Fábio Motta/Estadão
Fábio Motta/Estadão

Equipe econômica do governo sai em defesa da nova TLP

Em audiência pública, diretores do BC e secretários da Fazenda ouviram ataques e argumentos a favor da mudança da taxa de juros do BNDES

Idiana Tomazelli, Fabrício de Castro e Eduardo Rodrigues, O Estado de S.Paulo

12 Julho 2017 | 23h09

BRASÍLIA - Depois das críticas públicas do presidente do Banco Nacional de Desenvolvimento Econômico e Social, Paulo Rabello de Castro, à proposta do governo para a nova taxa de juros balizadora dos empréstimos da instituição, a equipe econômica escalou um time de peso para defender a chamada Taxa de Longo Prazo (TLP) na primeira audiência pública sobre o tema. 

Diretores do Banco Central e secretários do Ministério da Fazenda acompanharam quase quatro horas de discussões e ouviram desde ataques até argumentos a favor da medida, considerada importante pelo governo para melhorar as contas públicas com a redução dos subsídios aos financiamentos do BNDES.

Embora estivesse em Brasília, Rabello não participou do encontro e enviou o superintendente de Planejamento e Pesquisa do banco, Fabio Giambiagi, para representá-lo. Giambiagi fez questão de ressaltar que o BNDES “endossa” a proposta do governo para a criação da nova taxa. Em cerimônia no Palácio do Planalto pela manhã, o presidente da instituição também precisou esclarecer sua posição e disse “estar totalmente vinculado” à medida. “Sou subordinado ao (Ministério do) Planejamento e vou saber na terça-feira quais instruções receberei sobre esse assunto”, afirmou Rabello.
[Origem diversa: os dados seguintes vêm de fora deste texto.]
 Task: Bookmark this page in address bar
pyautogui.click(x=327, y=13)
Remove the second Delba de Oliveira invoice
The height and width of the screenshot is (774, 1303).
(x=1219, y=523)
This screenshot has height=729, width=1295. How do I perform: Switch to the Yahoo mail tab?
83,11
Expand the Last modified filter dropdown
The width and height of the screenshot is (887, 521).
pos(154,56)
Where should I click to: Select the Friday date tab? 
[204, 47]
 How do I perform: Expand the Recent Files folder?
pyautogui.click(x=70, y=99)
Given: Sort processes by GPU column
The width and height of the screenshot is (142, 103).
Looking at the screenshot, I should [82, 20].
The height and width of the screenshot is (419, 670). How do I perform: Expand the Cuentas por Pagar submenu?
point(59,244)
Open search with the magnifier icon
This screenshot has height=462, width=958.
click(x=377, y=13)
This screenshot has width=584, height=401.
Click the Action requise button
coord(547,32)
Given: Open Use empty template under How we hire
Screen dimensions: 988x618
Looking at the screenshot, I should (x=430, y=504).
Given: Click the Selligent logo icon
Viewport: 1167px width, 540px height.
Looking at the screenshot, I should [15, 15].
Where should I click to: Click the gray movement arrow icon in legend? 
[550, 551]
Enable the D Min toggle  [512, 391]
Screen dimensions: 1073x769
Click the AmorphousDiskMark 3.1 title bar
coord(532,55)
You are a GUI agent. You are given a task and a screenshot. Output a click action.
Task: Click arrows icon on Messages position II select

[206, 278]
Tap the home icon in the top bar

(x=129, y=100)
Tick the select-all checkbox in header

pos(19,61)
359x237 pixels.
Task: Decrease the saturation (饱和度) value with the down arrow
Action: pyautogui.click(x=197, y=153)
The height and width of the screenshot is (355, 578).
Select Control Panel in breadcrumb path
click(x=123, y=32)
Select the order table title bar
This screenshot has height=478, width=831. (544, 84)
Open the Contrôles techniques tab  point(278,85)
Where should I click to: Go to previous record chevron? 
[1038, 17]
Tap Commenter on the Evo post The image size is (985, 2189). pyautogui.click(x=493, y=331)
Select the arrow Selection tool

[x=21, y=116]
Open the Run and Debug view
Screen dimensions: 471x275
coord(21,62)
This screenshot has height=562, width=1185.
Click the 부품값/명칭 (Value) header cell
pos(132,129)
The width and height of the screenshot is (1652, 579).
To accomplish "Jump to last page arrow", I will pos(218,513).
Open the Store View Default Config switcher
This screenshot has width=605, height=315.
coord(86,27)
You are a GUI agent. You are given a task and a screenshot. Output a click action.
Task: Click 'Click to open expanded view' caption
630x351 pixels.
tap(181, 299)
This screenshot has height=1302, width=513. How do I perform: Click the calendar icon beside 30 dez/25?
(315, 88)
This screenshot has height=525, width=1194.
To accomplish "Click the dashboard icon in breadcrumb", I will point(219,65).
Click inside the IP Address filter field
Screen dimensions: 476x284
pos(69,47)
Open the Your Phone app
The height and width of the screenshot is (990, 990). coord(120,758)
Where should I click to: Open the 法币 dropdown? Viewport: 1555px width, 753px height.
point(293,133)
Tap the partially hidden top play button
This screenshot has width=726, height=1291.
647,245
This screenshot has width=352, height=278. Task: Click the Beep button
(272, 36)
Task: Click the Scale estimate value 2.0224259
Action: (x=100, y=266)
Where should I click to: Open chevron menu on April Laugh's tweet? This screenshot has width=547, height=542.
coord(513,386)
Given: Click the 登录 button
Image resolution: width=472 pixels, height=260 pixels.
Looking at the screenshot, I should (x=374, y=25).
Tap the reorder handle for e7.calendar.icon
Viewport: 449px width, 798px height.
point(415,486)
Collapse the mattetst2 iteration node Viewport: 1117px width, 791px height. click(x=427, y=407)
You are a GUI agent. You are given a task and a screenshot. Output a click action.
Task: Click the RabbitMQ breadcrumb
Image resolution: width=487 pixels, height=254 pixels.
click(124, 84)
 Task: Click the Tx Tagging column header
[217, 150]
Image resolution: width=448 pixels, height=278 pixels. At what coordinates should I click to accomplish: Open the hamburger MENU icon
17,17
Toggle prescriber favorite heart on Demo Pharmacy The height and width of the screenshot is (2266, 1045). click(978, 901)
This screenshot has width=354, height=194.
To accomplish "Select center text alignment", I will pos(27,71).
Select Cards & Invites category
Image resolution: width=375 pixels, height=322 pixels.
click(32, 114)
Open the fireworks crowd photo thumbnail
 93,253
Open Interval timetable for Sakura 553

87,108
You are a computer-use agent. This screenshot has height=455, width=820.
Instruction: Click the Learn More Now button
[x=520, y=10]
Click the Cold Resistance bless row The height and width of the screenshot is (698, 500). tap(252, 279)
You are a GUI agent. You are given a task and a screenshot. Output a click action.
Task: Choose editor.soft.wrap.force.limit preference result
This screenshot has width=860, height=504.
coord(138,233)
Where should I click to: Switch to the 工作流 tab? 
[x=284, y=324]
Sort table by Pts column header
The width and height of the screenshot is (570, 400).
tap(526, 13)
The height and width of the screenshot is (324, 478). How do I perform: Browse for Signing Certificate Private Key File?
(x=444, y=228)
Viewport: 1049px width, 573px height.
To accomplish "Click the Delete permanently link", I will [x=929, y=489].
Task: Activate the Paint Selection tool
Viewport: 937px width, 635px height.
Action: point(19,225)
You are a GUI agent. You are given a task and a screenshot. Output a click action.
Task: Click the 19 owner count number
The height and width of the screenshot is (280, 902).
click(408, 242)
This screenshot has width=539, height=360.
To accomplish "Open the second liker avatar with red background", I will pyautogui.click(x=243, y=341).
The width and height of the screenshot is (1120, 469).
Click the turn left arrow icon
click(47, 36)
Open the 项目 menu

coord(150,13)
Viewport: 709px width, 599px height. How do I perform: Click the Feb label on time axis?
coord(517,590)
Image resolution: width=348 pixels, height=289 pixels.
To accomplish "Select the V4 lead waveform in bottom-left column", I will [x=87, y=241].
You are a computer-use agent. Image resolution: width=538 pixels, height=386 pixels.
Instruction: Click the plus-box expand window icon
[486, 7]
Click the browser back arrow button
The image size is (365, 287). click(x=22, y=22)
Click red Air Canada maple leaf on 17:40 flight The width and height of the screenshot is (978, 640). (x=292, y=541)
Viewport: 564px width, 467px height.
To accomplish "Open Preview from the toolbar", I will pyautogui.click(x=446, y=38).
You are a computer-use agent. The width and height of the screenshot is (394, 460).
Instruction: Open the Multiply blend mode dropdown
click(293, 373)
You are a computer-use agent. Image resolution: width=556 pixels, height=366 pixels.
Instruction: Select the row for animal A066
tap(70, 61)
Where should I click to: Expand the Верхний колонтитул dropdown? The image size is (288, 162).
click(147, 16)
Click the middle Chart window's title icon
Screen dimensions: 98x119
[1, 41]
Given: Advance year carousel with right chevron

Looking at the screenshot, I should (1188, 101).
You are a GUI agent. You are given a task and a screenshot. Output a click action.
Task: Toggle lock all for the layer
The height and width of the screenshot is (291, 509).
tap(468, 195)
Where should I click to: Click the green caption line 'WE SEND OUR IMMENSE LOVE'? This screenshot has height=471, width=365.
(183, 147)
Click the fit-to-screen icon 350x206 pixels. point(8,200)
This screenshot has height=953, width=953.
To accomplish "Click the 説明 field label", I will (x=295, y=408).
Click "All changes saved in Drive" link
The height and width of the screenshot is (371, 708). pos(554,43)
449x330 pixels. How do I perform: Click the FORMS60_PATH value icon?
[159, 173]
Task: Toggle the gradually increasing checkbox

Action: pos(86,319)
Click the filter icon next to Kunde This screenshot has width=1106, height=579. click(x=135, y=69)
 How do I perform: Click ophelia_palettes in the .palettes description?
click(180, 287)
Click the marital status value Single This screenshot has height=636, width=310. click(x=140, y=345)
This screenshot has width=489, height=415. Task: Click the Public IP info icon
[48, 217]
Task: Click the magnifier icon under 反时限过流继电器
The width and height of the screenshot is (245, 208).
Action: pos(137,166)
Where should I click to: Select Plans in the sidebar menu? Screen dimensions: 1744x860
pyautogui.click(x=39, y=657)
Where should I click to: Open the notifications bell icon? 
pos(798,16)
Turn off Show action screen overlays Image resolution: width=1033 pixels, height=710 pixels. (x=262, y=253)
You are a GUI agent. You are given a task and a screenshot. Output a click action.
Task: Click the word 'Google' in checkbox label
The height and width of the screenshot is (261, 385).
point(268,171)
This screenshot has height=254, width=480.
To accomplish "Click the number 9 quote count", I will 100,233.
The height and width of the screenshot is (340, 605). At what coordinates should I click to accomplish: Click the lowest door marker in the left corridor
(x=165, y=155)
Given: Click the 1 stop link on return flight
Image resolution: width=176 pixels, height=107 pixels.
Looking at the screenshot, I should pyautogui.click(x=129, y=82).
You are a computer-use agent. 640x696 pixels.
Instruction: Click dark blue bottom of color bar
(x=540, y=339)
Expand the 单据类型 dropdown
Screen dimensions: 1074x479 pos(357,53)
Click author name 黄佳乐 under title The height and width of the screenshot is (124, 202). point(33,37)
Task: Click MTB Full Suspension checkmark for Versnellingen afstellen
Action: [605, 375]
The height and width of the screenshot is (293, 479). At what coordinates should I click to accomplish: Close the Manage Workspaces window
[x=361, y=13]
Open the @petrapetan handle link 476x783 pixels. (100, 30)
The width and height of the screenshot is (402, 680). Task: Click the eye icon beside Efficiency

Em entrevista na semana passada ao Estadão/Broadcast, Rabello disse que a fórmula proposta pelo governo pode prejudicar as empresas tomadoras de crédito na instituição ao reduzir a “previsibilidade” das condições dos financiamentos fazendo com que a taxa, atrelada a títulos públicos, fique “muito mais nervosa” do que a atual Taxa de Juros de Longo Prazo (TJLP), definida pelo governo a cada três meses.

Medida crucial. O comparecimento em peso de integrantes da equipe econômica foi uma reação para demonstrar que a medida, da forma como foi desenhada pelo governo, é crucial. As declarações de Rabello na semana passada surpreenderam o Ministério da Fazenda e causaram preocupação, porque o mercado já aceita atrasos na reforma da Previdência, mas não quer surpresas nem retrocessos na política econômica.

O diretor de Assuntos Internacionais do Banco Central, Tiago Couto Berriel, frisou diversas vezes que a nova TLP vai ampliar o poder da política monetária na hora de controlar a inflação. 

Já o economista Antônio Correa de Lacerda, professor da PUC-SP, ressaltou a necessidade de se manter os subsídios para os empréstimos no Brasil, uma vez que as taxas de juros em outros países são menores, o que tira competitividade das empresas brasileiras.

Em meio à polêmica, o BNDES prepara um documento apelidado de “Livro Verde” para expor números sobre o banco de fomento. Um dos trechos obtidos pelo Estadão/Broadcast mostra que a instituição retornou R$ 119,5 bilhões entre dividendos e pagamento de impostos ao Tesouro Nacional entre 2006 e 2016. Segundo uma fonte, a ideia é usar o dado para mostrar que o “coeficiente de fomento”, subsídio implícito bancado pela União nas operações de crédito do BNDES por conta da diferença entre Selic e TJLP, é menor do que o alegado.